> _Page extract_
※ ※ ※
In the midst of his struggles, he heard God speak to his heart one day while in a parking lot: “Really, Max? If you have everything together, if you have a lock on this issue, then why are you hiding in a parking lot, sipping a beer that you’ve concealed in a brown paper bag?”

Like Jacob wrestling with God in Genesis 32, Lucado said he felt himself wrestling with God in that parking lot.

"I confessed my hypocrisy to our elders, and they did what good pastors do. They covered me with prayer and designed a plan to help me cope with demands. I admitted my struggle to the congregation and in doing so activated a dozen or so conversations with members who battled the same temptation. … God met me there that day. He gave me a new name as well. Not Israel [as Jacob was given]. That one was already taken. But 'forgiven.' And I'm happy to wear it."

In a 2022 interview, Lucado shared with The Christian Post how he relies on the power of the Holy Spirit when faced with stress. 

"We're a worn out people, we're worn out or absolutely exhausted," he said, citing statistics revealing that 84% of Americans feel stressed at least one day in a typical week.

"That means that nearly nine out of 10 people you see walking down the street feel stress. That's not how we're intended to live. So the Spirit gives life; the flesh is of no help at all. That is to say, my pep rallies, my self-motivation talks, that they're not helping me. I need help from outside, help from above," he said.

In 2021, the bestselling author was diagnosed with an ascending aortic aneurysm. He shared that after the diagnosis, he “really spiraled downward” in terms of anxiety.
※ ※ ※
> _Information given_
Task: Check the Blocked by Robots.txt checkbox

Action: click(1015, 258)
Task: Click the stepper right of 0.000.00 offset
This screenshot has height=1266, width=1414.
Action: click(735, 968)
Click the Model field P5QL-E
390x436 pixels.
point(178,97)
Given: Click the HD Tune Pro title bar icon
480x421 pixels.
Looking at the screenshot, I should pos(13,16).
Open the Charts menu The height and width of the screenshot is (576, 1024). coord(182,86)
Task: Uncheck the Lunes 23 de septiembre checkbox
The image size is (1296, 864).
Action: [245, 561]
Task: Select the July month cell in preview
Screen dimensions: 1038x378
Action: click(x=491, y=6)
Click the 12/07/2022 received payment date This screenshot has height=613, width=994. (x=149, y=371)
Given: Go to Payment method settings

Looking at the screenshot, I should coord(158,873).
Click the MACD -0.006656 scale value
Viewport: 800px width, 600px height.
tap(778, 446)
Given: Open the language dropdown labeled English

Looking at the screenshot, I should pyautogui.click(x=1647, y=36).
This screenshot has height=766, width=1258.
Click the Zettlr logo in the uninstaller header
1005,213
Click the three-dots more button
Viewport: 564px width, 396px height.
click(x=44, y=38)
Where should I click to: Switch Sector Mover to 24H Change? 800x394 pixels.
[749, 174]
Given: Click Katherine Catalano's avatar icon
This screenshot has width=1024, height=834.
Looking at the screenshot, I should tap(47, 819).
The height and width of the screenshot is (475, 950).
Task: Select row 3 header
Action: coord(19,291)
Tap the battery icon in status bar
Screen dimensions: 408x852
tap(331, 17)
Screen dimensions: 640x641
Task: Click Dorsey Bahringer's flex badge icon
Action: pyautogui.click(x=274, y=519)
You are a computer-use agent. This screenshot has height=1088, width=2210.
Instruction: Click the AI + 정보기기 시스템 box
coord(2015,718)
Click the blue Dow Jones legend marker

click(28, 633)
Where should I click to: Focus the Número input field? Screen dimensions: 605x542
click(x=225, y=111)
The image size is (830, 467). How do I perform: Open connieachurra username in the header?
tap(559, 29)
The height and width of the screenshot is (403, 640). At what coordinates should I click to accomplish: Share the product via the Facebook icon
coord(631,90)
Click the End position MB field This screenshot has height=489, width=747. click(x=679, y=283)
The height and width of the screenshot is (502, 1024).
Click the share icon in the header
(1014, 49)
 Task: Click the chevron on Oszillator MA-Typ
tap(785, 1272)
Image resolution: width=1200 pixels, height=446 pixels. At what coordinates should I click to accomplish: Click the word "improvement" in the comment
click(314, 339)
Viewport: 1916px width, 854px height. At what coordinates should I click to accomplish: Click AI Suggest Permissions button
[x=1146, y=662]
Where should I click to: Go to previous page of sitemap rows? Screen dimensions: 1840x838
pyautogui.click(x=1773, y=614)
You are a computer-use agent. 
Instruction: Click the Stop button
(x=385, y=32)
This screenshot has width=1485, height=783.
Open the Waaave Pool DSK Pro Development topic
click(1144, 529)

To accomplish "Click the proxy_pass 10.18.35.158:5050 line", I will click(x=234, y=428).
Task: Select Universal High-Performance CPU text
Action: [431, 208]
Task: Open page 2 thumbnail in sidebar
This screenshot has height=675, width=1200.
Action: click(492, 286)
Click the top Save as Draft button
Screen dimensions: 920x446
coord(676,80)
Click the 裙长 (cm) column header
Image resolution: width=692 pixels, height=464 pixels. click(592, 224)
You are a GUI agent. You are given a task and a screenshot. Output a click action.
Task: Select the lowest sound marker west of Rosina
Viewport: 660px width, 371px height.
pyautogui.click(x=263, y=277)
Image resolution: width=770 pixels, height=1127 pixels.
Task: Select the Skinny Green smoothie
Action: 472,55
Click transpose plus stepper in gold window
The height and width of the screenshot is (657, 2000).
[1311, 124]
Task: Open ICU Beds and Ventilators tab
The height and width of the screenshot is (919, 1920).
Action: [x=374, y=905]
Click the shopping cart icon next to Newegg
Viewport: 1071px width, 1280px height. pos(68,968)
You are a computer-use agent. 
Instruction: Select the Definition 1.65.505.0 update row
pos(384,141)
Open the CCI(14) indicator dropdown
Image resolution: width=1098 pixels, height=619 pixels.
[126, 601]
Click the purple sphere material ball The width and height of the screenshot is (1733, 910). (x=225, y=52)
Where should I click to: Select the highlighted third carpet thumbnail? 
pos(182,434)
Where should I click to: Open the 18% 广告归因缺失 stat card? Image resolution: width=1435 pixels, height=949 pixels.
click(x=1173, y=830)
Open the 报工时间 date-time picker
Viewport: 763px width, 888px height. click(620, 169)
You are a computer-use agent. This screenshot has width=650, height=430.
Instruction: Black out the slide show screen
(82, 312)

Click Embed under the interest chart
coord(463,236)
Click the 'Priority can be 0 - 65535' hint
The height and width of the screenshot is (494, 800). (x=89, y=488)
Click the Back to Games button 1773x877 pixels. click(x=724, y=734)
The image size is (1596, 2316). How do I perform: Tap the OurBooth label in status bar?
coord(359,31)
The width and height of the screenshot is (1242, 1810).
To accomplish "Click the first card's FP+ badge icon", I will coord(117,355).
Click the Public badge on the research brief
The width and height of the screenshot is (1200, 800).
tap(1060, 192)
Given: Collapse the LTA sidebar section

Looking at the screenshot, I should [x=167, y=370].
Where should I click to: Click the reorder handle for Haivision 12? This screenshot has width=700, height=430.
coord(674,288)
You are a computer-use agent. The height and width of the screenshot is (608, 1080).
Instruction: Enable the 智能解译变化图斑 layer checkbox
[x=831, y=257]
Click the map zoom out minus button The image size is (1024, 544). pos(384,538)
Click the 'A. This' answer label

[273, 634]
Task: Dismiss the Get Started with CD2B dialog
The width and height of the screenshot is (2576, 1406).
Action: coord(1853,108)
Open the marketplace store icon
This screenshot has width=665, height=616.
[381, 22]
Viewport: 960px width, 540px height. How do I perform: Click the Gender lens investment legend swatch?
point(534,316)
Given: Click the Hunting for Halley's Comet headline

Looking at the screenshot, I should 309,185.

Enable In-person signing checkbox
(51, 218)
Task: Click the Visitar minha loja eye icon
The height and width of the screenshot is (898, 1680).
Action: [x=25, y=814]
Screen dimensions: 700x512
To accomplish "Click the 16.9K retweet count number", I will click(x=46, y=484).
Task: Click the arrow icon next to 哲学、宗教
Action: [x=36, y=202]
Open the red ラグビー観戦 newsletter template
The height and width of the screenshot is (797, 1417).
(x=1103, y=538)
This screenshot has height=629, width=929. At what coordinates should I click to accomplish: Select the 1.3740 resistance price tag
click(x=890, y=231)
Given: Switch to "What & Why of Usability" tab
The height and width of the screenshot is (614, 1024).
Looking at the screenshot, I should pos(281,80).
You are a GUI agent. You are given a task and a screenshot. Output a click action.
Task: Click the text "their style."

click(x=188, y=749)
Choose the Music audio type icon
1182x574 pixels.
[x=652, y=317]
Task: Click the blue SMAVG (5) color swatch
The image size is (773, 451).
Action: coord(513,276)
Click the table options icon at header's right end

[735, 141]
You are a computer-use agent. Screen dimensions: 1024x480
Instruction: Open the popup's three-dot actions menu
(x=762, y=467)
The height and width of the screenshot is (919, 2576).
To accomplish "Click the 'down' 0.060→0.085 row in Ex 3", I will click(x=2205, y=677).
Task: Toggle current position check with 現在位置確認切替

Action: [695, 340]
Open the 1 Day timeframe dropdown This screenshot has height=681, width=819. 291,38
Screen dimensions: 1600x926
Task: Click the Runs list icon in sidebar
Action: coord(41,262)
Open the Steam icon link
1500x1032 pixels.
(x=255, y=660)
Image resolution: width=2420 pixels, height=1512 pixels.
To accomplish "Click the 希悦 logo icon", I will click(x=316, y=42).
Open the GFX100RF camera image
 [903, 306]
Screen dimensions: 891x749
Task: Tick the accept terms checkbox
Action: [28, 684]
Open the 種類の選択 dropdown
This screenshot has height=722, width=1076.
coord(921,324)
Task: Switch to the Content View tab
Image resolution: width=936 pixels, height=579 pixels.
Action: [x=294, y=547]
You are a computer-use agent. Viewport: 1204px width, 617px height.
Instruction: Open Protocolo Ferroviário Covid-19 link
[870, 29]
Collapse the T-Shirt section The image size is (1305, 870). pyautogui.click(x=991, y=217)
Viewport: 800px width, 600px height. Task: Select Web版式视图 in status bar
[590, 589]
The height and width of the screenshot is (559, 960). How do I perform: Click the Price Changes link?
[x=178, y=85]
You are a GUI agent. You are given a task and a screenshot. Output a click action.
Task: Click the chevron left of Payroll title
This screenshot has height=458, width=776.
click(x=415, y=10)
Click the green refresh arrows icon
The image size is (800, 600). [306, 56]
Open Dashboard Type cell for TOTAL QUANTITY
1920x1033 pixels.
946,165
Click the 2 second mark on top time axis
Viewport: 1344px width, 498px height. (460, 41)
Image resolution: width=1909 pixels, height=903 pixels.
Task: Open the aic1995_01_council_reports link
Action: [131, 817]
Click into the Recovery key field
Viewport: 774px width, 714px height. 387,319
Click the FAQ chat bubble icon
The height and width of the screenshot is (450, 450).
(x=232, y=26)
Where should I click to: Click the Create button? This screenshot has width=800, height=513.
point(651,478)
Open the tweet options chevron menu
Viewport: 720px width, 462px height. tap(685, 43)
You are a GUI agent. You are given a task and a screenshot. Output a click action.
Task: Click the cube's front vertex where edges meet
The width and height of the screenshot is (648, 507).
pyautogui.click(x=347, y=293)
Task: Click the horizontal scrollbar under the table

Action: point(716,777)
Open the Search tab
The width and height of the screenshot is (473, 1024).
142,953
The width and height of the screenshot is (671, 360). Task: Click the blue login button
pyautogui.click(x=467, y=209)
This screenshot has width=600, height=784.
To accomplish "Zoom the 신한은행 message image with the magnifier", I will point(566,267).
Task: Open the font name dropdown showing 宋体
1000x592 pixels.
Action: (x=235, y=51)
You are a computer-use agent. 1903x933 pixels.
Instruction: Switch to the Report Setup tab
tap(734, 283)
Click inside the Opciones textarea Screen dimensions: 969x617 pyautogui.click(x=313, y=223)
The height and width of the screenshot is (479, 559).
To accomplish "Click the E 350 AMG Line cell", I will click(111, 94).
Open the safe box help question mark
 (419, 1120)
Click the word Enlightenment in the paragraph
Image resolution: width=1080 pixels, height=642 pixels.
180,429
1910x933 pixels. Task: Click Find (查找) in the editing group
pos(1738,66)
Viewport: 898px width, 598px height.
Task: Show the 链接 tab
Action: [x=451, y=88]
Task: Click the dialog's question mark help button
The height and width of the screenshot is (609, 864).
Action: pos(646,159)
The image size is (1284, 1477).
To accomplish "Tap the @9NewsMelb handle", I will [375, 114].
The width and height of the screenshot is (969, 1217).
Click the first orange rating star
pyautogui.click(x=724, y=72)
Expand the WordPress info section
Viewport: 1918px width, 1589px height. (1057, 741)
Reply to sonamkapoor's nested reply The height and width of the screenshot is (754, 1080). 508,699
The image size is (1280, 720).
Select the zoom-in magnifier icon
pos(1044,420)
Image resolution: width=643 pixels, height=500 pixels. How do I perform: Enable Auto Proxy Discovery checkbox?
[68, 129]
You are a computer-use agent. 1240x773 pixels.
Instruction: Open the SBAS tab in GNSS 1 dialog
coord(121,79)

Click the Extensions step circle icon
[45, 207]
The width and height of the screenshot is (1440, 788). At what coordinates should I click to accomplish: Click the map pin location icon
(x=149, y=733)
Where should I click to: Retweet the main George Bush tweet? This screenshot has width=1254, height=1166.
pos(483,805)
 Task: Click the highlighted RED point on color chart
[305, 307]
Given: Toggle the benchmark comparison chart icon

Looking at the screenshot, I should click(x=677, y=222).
※ ※ ※
> _Check your understanding_
(a) Using the passage about Max Lucado, say whether each statement agrees with it. Answer yes or no for each, and quote the deciding words.
(i) Lucado confessed his hypocrisy to the elders.
(ii) Lucado's interview with The Christian Post took place in 2021.
(iii) Lucado was diagnosed with an ascending aortic aneurysm in 2021.
(b) In the passage about Max Lucado, what was the beer he was sipping in the parking lot concealed in?
(c) Continue the passage about Max Lucado from its last sentence.

> _Answers to the problems_
(a)
(i) Yes: "I confessed my hypocrisy to our elders"
(ii) No: "In a 2022 interview, Lucado shared with The Christian Post"
(iii) Yes: "In 2021, the bestselling author was diagnosed with an ascending aortic aneurysm."

(b) A brown paper bag.

(c)
A few days after the diagnosis, he said he felt a shift: 

"I really felt, in a supernatural way one morning … I felt it lift," he told CP. "I really did it just lift. And it's not that I was healed, because I'm not, but the fear or the anxiety was lifted. And I attribute that to the Holy Spirit. I sought prayer and I received prayer, and so I can say now honestly, I do not live in fear of that."

The pastor said there’s often the misconception that Christians won't have trials, whether relational, mental or physical. But that's "just not the case in this world," Lucado said, and that's why the Holy Spirit is so desperately needed.

"Jesus didn't say, 'In this world, some people have tribulation.' 'In this world, you will have tribulation,'" Lucado maintains. "But then He said, 'Be of good cheer, because I've overcome the world.' So whatever you're facing, Christ has already overcome it, and He will help you as you move forward."

"Do not buy into that lie that says if you were a better Christian, you wouldn't have these struggles," he stressed. "The fact of the matter is, sometimes, the fact that you are a Christian creates these struggles because the devil sees you as a candidate for his attack."